=== Excerpted records ===
%%

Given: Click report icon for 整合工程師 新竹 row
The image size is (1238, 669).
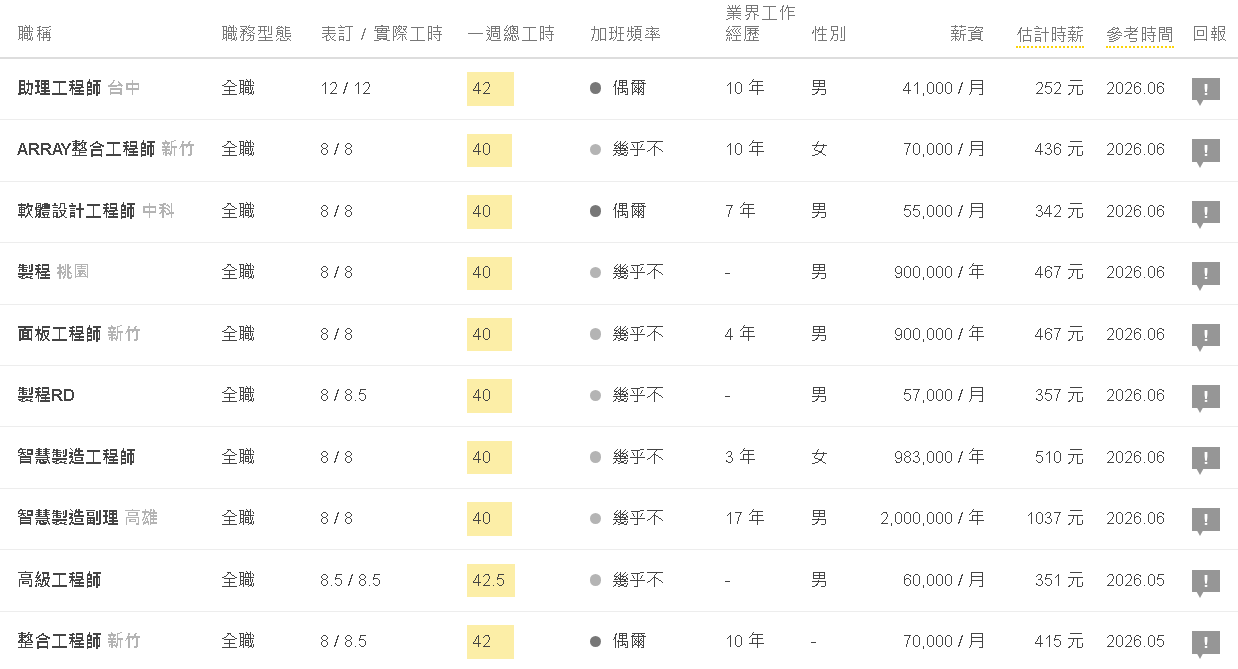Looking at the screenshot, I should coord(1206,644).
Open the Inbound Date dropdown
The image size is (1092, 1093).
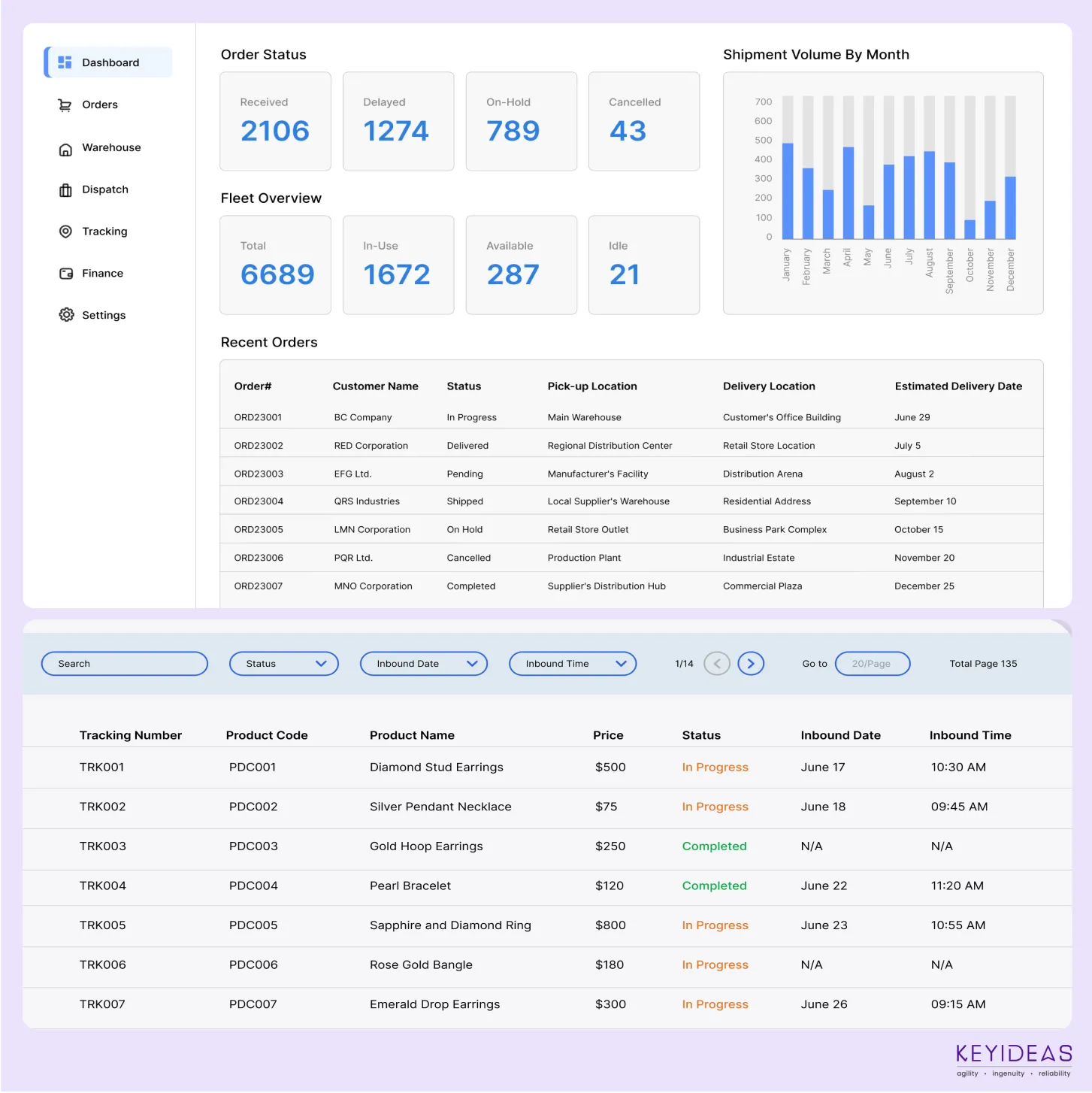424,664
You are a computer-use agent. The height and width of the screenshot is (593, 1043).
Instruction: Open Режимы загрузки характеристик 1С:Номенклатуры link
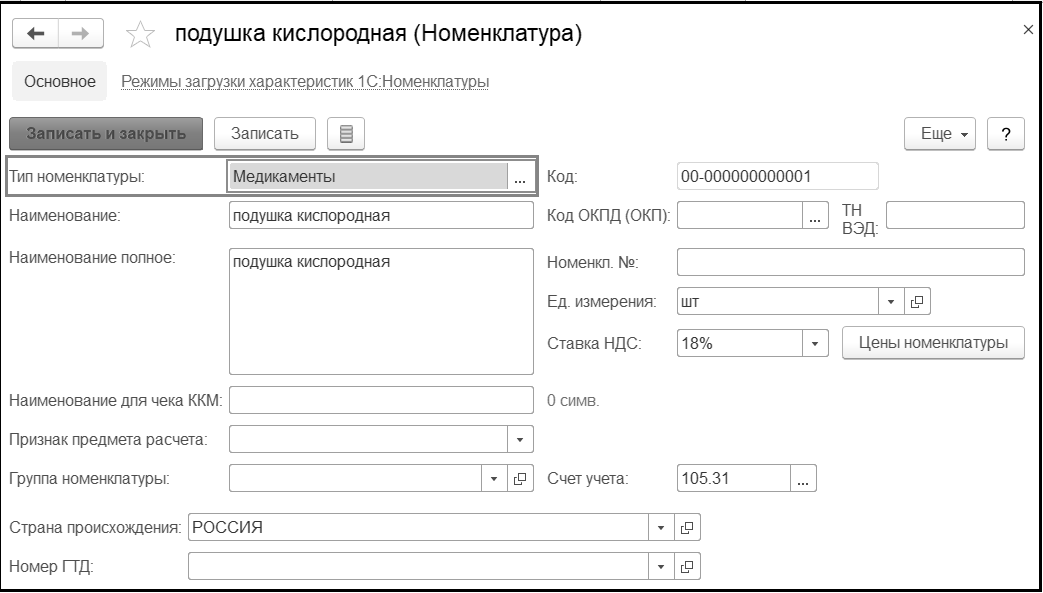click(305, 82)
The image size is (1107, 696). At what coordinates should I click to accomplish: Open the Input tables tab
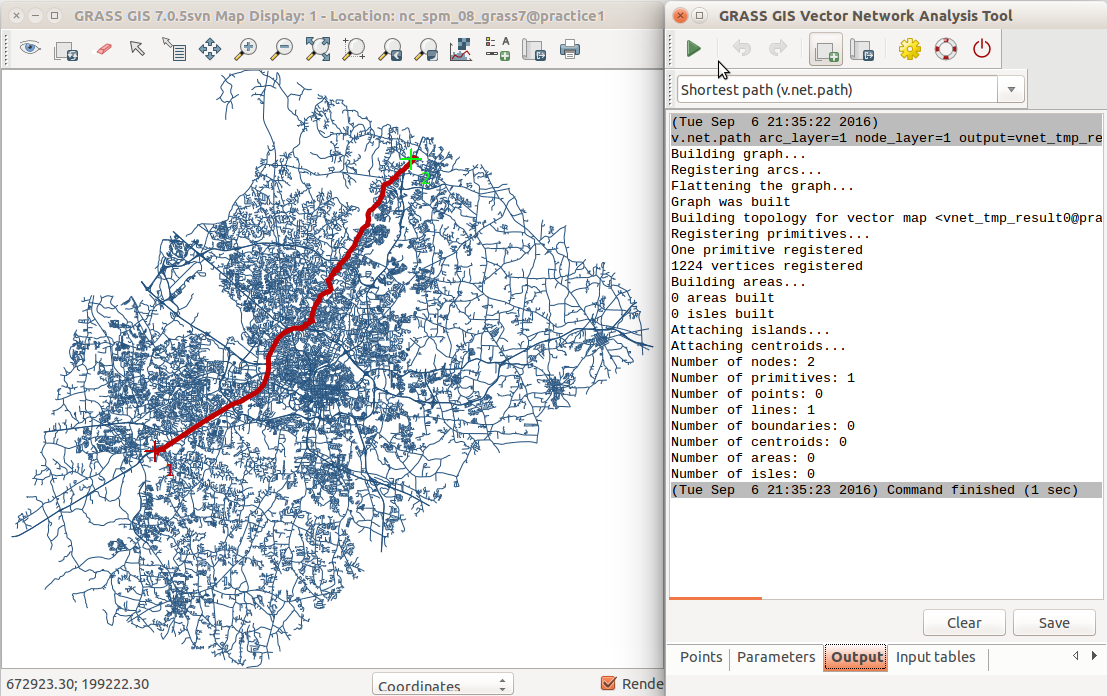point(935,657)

%%
%%

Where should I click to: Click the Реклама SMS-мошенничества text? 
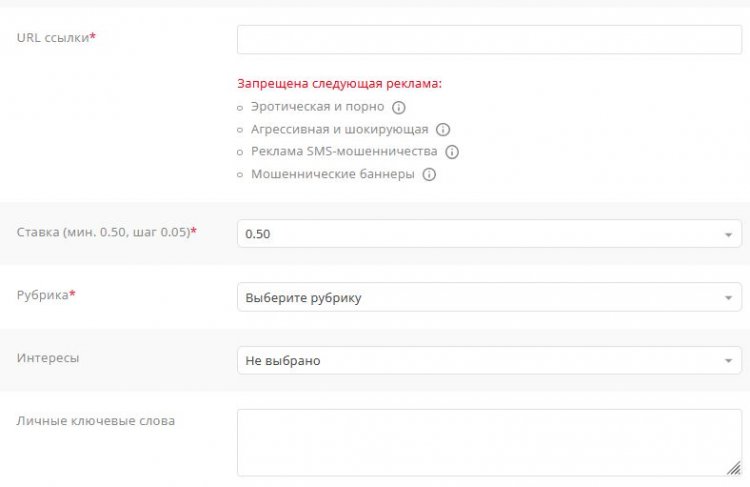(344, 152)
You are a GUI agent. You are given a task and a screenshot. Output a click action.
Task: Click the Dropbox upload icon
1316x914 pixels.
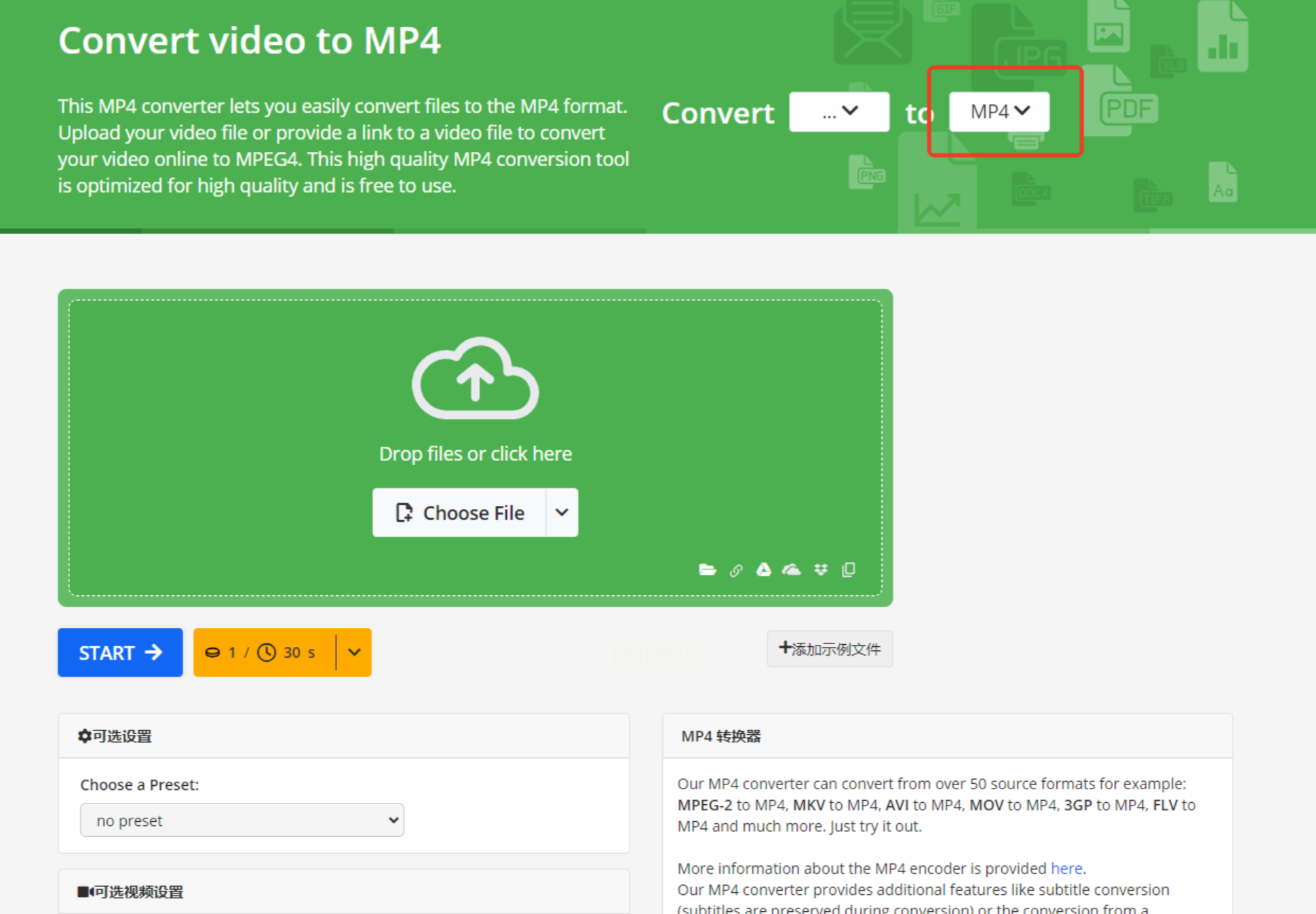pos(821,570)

%%
%%

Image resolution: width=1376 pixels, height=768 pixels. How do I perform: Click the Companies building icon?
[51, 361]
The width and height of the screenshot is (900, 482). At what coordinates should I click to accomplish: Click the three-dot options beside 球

%%

=== Short task ===
Reproduce the data verbatim from the line containing "Open the Inbound Date dropdown" through the line containing "point(935,657)", including both of those lines, and omit the pictures from your answer.

=== Task result ===
Open the Inbound Date dropdown
The image size is (1092, 1093).
424,664
You are a computer-use agent. The height and width of the screenshot is (593, 1043).
Instruction: Open Режимы загрузки характеристик 1С:Номенклатуры link
click(305, 82)
The image size is (1107, 696). At what coordinates should I click to accomplish: Open the Input tables tab
point(935,657)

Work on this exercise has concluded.